**Required action:** Only the lines from the one with "Click the Indications virus icon" through the last line of the records below belong in your answer, reproduced exactly and with the pictures left out.

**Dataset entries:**
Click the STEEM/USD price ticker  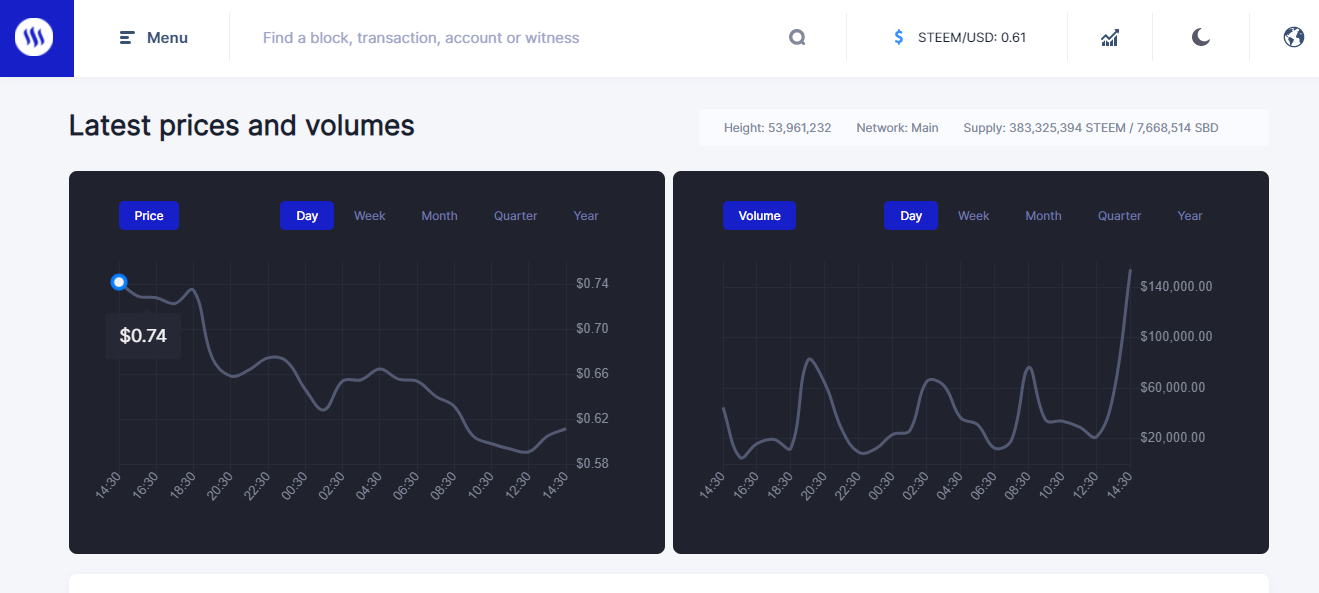(971, 38)
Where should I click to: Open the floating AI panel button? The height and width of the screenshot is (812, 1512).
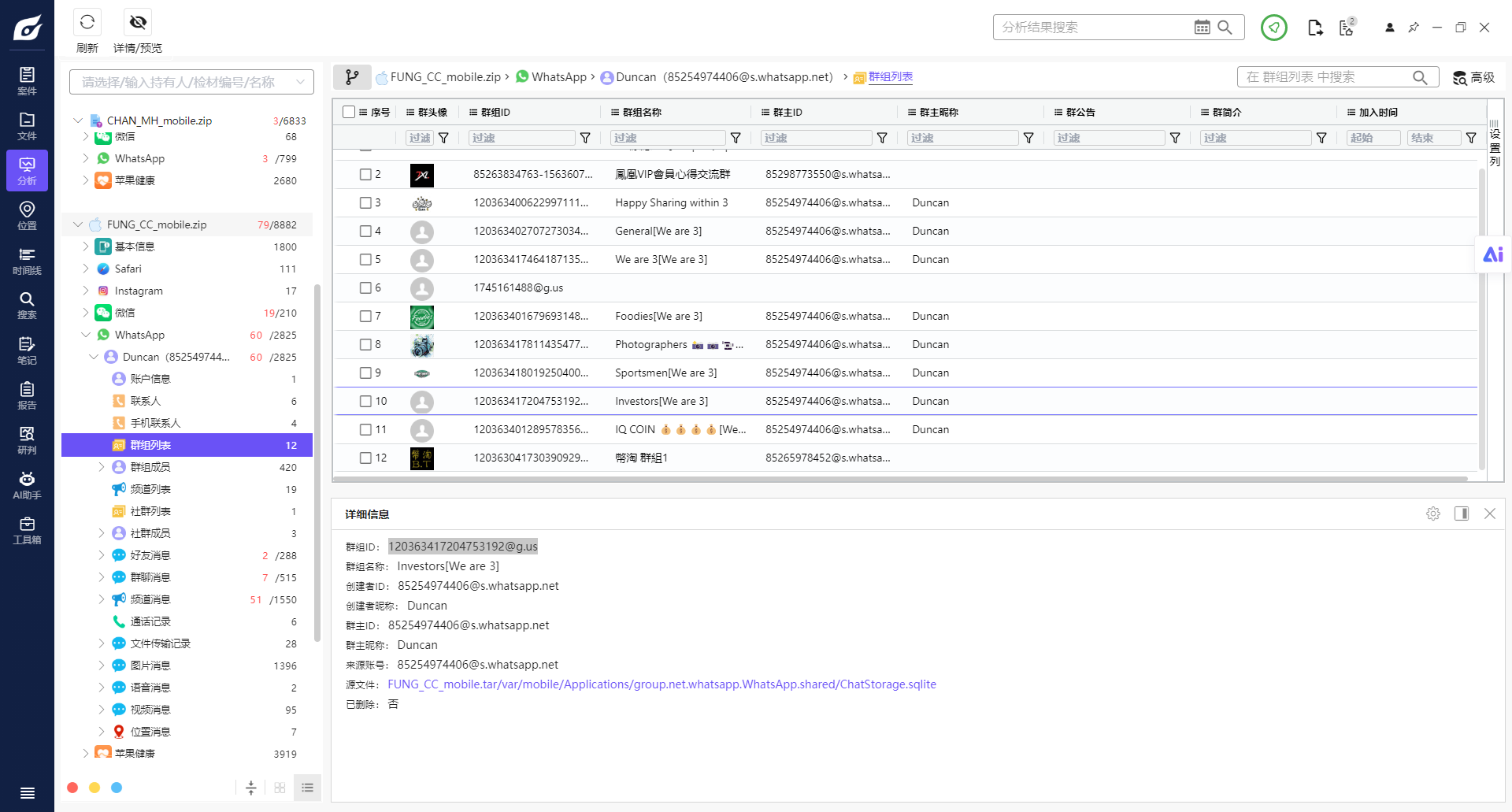pos(1493,254)
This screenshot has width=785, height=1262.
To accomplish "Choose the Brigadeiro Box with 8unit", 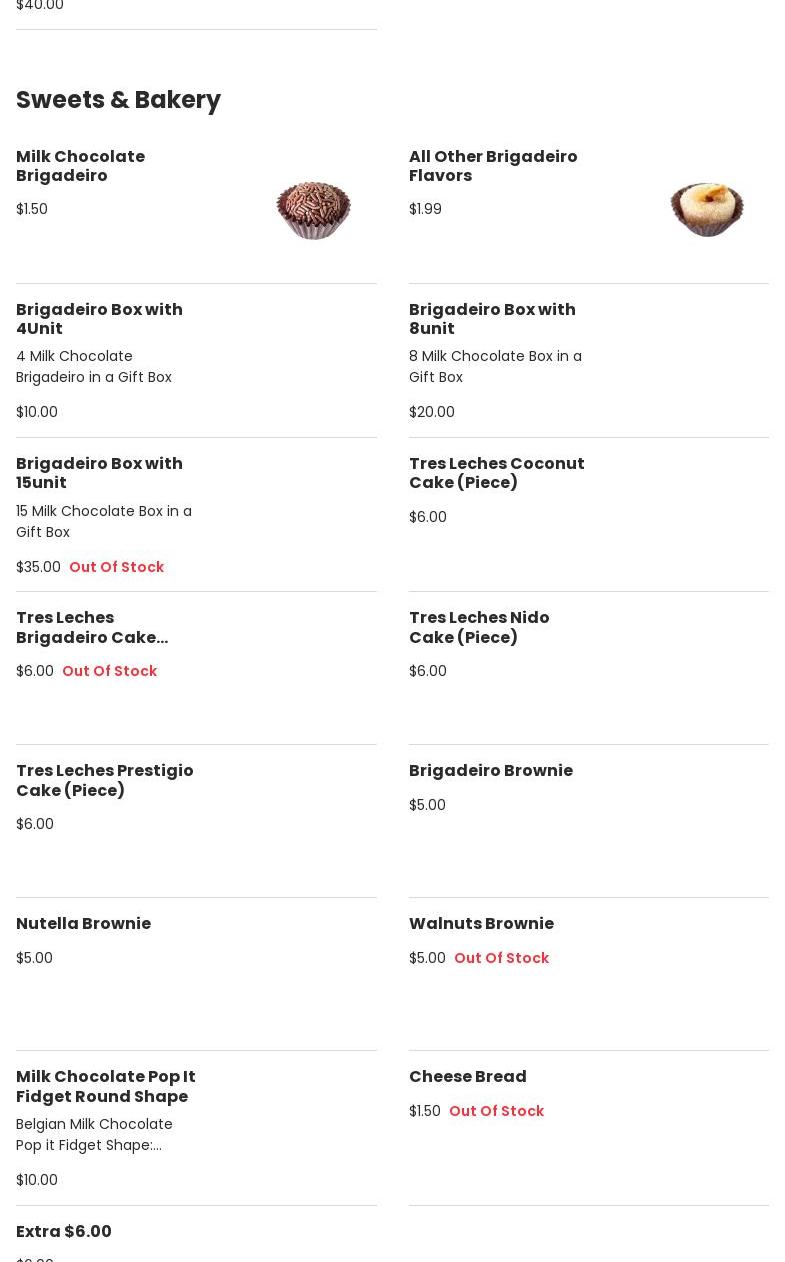I will coord(492,319).
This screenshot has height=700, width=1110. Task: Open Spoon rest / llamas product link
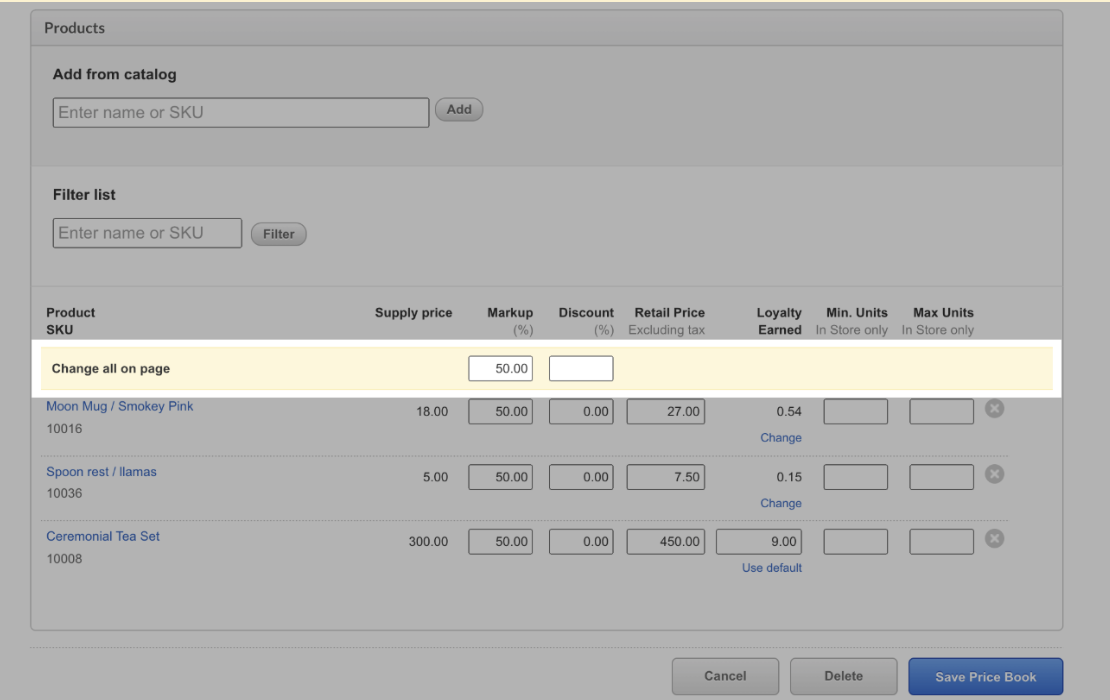pos(101,472)
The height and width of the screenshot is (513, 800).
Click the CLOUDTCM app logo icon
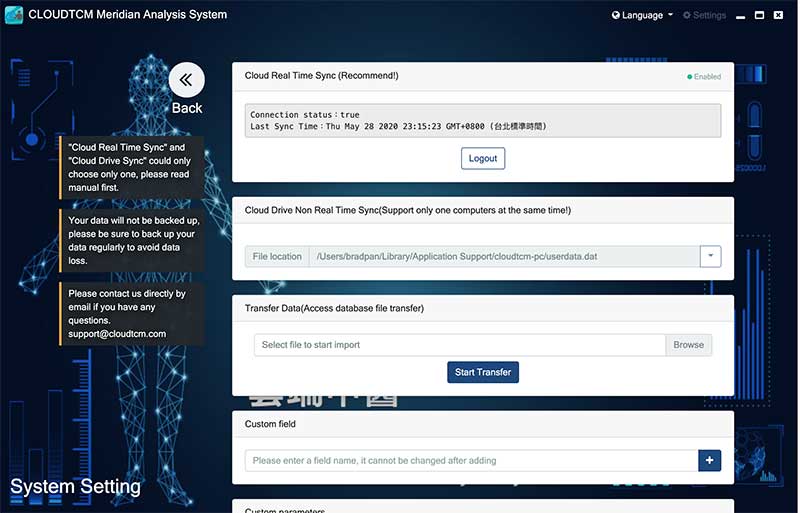click(13, 15)
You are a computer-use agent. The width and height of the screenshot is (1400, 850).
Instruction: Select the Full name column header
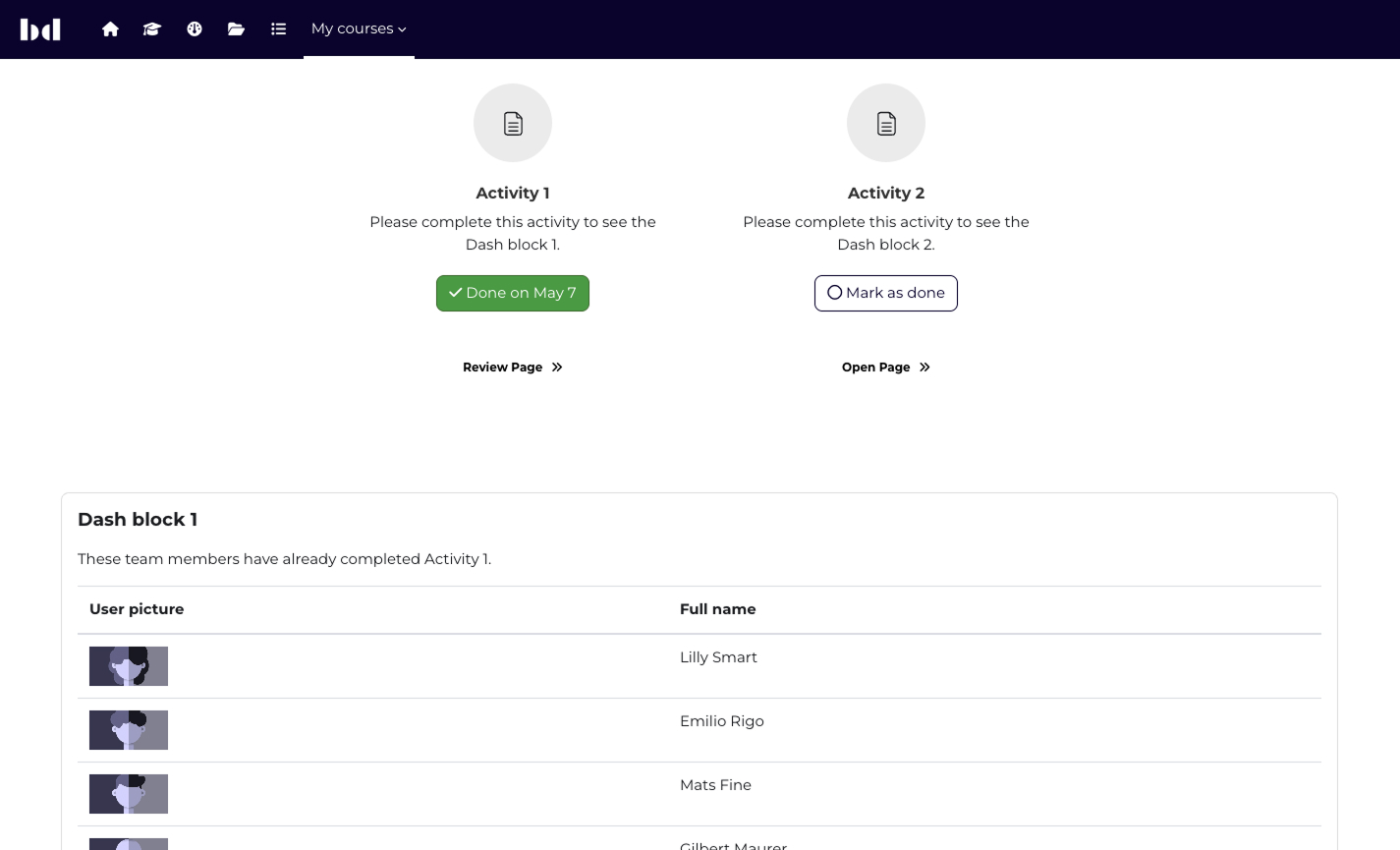click(x=717, y=609)
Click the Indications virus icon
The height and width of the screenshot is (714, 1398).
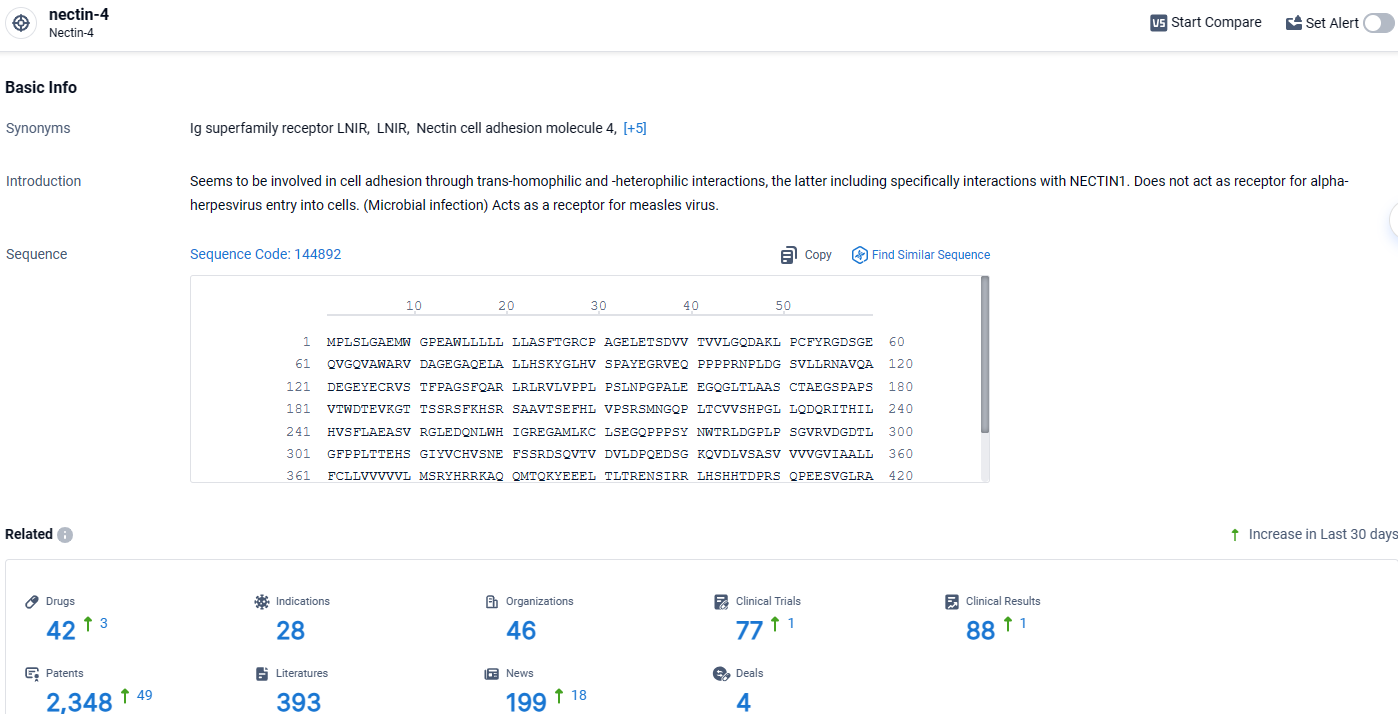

**Answer to the problem:**
Click the Indications virus icon
The height and width of the screenshot is (714, 1398).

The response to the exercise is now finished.